They rejected the zero-sum mentality that is at the heart of populism, the belief that economics is a struggle over finite spoils. Instead, they believed in a united national economy — one interlocking system of labor, trade and investment.Brooks' concern is that populist rage over abuse of the financial system will ultimately lead to the suppression of the capitalist ideals that have been so fundamental to our prosperity as a nation. His concern is valid, and the public's rage needs to be properly addressed, and without focusing that rage on a condemnation of capitalism itself.

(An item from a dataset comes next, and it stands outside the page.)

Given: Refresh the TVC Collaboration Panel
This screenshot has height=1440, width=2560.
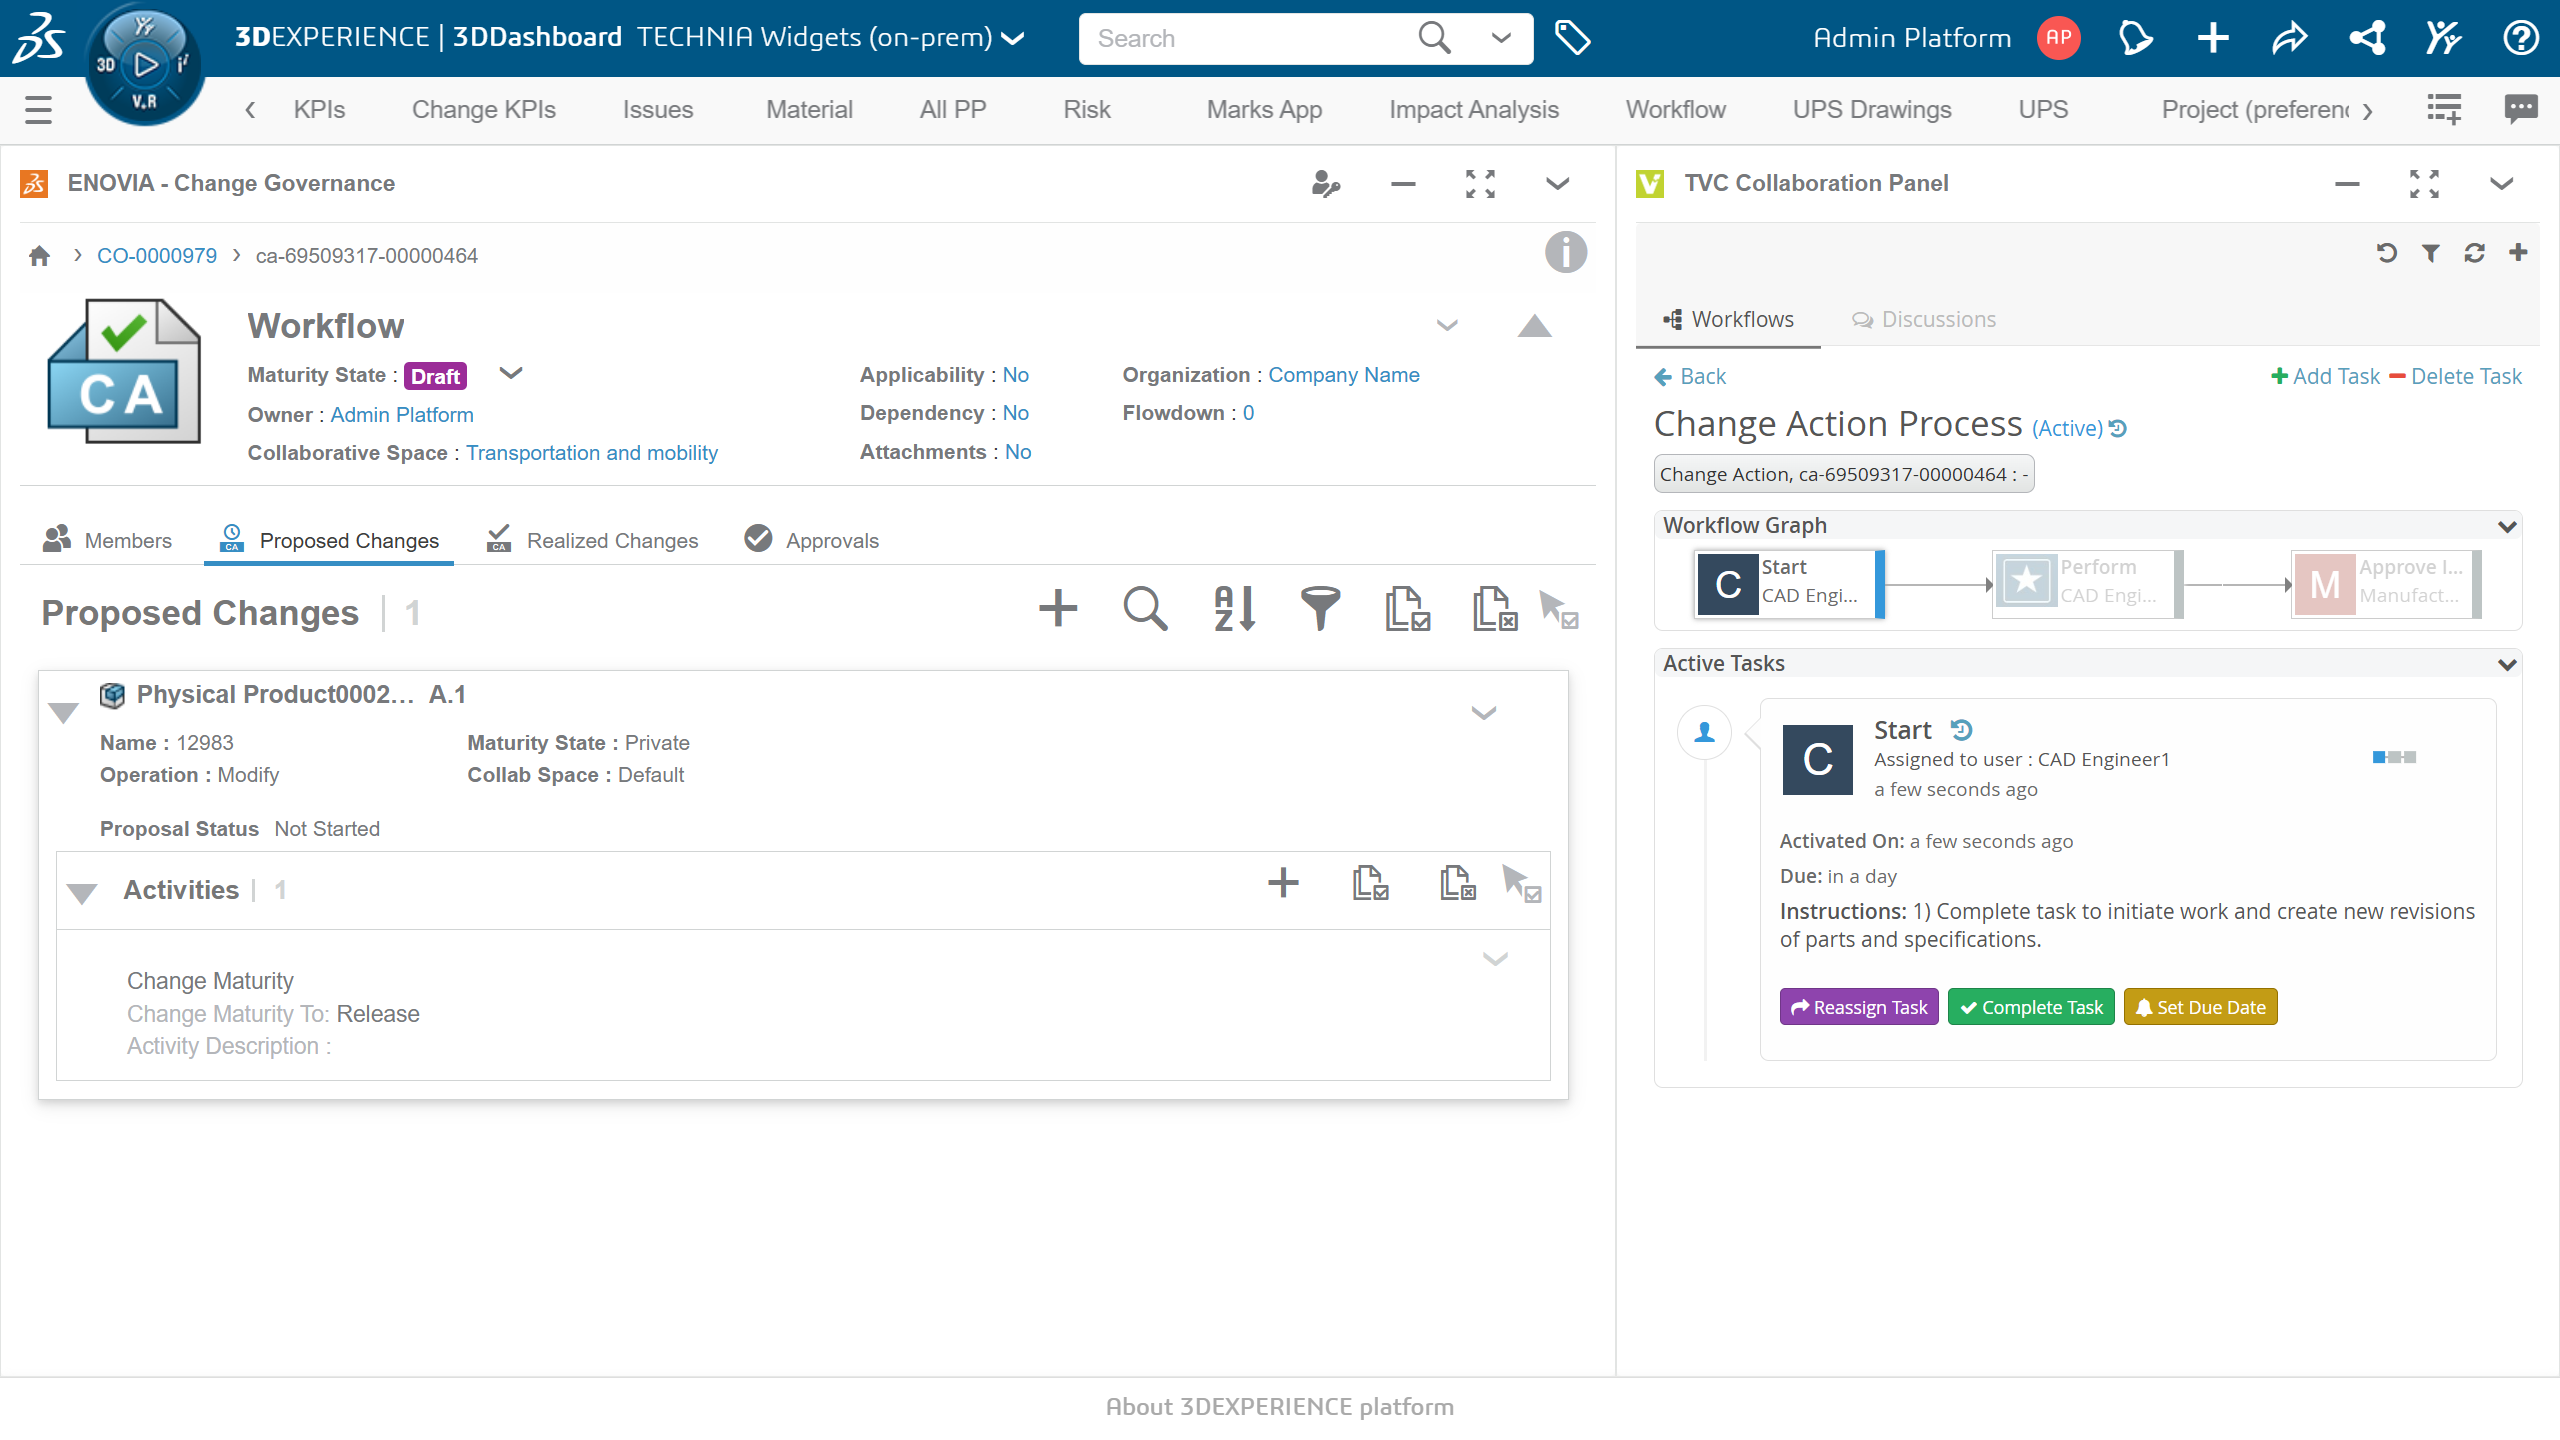Looking at the screenshot, I should coord(2473,253).
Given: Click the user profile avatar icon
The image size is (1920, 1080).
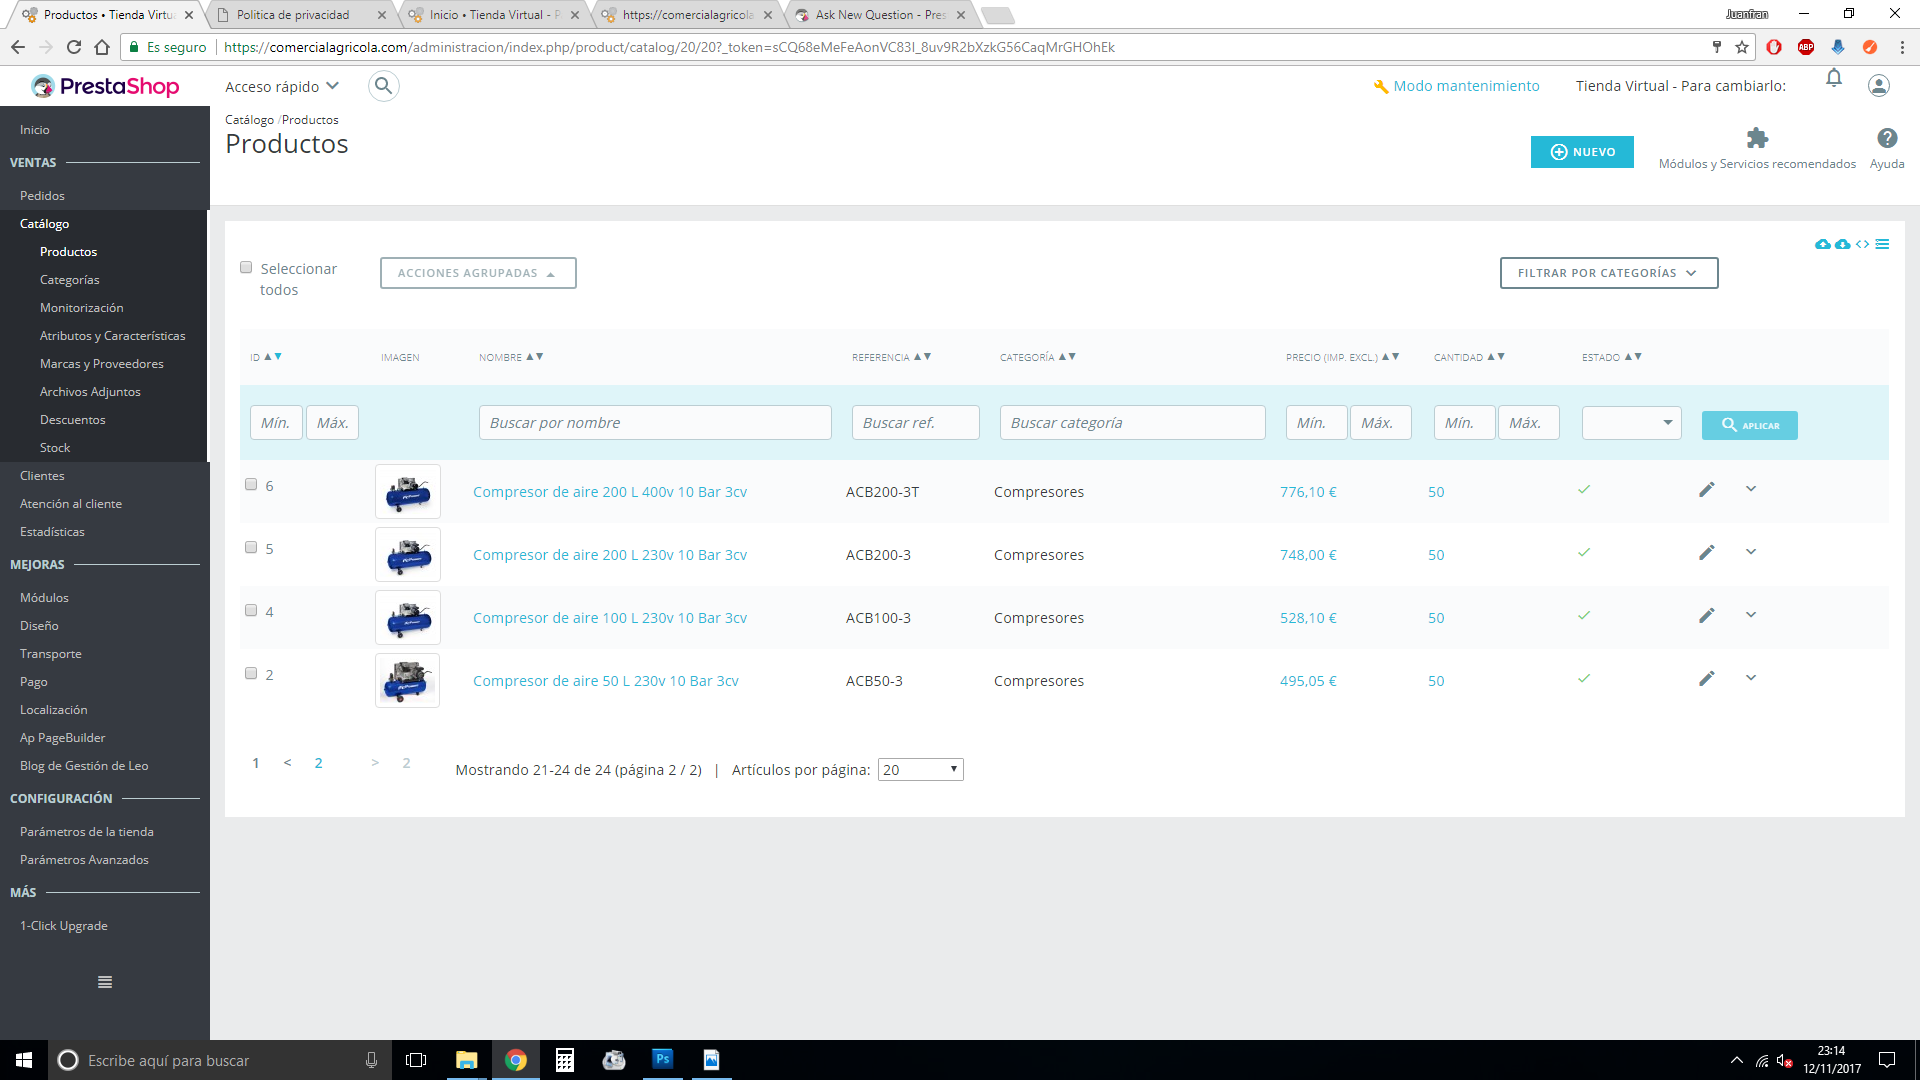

In their view, government’s role was not to side with one faction or to wage class war. It was to rouse the energy and industry of people at all levels. It was to enhance competition and make it fair — to make sure that no group, high or low, is able to erect barriers that would deprive Americans of an open field and a fair chance. Theirs was a philosophy that celebrated development, mobility and work, wherever those things might be generated.
Capitalists in no way want to turn a blind eye to those who have corrupted and co-opted our financial system. True capitalists aren't about gaming the system, or buying political influence, or hoodwinking the masses. They believe in the rule of law, creating open and fair playing fields, and allowing funds to easily flow between investors and entrepreneurs. Therefore, it would be high on the typical capitalist's agenda to want to dispense justice to those who have abused the financial system. However, those efforts need to be intelligently targeted and the penalties should be in proportion to the crimes (see my post on Obama's financial crisis fee). Similarly, we must enhance regulation, but we must take care to not strangle the system. We must ensure that risks taken with capital are in-line with investors' intentions, but capital must be allowed to flow freely. We must give the public free and fair access to the resources of the financial system, but we must not do it in such a way that checks and balances are ignored and unintended consequences result.
Importantly, we must remember that capitalism is a system. It has no political or social agenda. It doesn't think, or feel, or have opinions -- no different from the plumbing in your house. Attempts to weave the social agenda into capitalism (e.g., to make housing "affordable") have always failed, as they interfere with the "laws of nature" that apply to capitalism, such as having to live with the risks that you create. It is implicit in the capitalist system that its "users" -- the public -- can decide for themselves how hard they want to work, and how much risk they want to take. Some will succeed, and some will fail. Like Mother Nature herself, capitalism turns a blind eye to personal tragedy and hardship. Some will go out on a limb and run their own businesses, and others will choose to become human resources in those businesses. Capitalism makes no value judgments. Businesses generate profits, and their owners evolve into investors who bankroll the next generation of entrepreneurs. That's the cycle. That's how the system works. For all its harsh realities, capitalism is simple, self-correcting (when not interfered with), elegantly pure, and time-tested. We need to protect it with everything we've got.